Often, it’s difficult to link tiredness to sleep apnea immediately, as it usually increases gradually over years, and patients often blame other challenges, such as menopause, depression or stress. Eventually, it’s “normal” that Dad always falls asleep at 8pm. Very occasionally, people with sleep apnea also have an increased number of bad dreams. They may complain that the dreams are making them tired, but the dreams are an effect of the apnea; the real reason for the tiredness. A good way to tell if you’re excessively sleepy, is to complete the Epworth Sleepiness Scale.

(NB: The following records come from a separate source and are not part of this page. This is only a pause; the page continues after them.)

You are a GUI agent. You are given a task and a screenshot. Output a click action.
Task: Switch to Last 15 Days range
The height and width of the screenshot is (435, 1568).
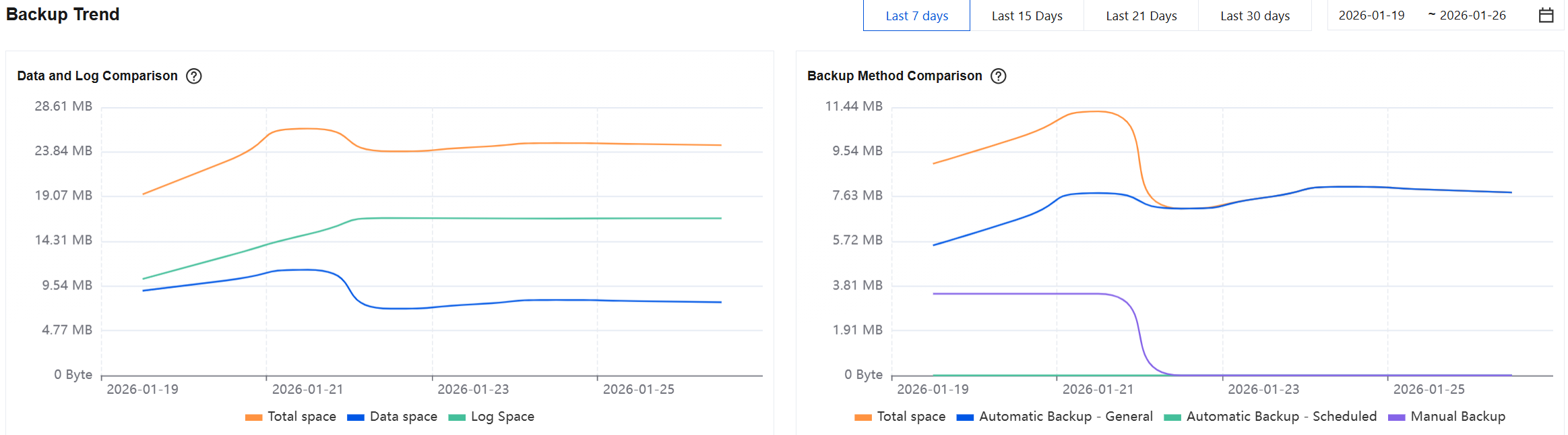pyautogui.click(x=1027, y=16)
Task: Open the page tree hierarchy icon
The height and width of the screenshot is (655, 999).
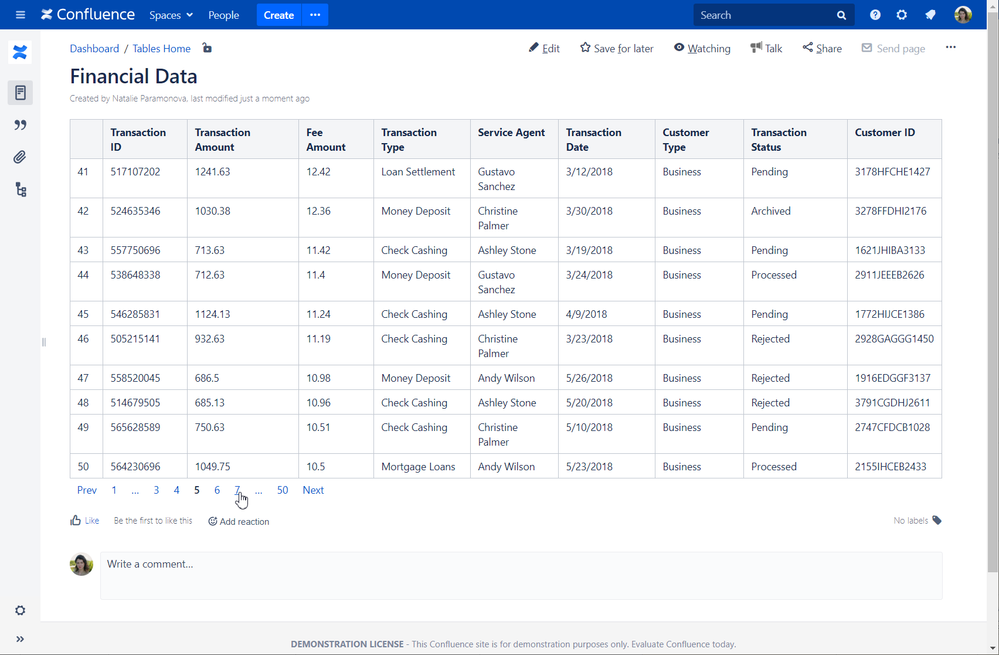Action: pos(20,188)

Secondly, part of the waking up process is a burst of adrenalin which, combined with a drop in oxygen, can put the heart under strain. It’s the reason some people wake up with heart palpitations or a feeling of anxiety. In young, fit people, this increased heart rate has very few consequences, but it can be problematic if you’re older, or already have heart trouble. In certain circumstances, it can mean that your normal, rapid heart rate can become abnormal. The sudden increase in blood pressure, thanks to the adrenalin, can also damage blood vessels, which can be particularly concerning if they’re in your heart or brain.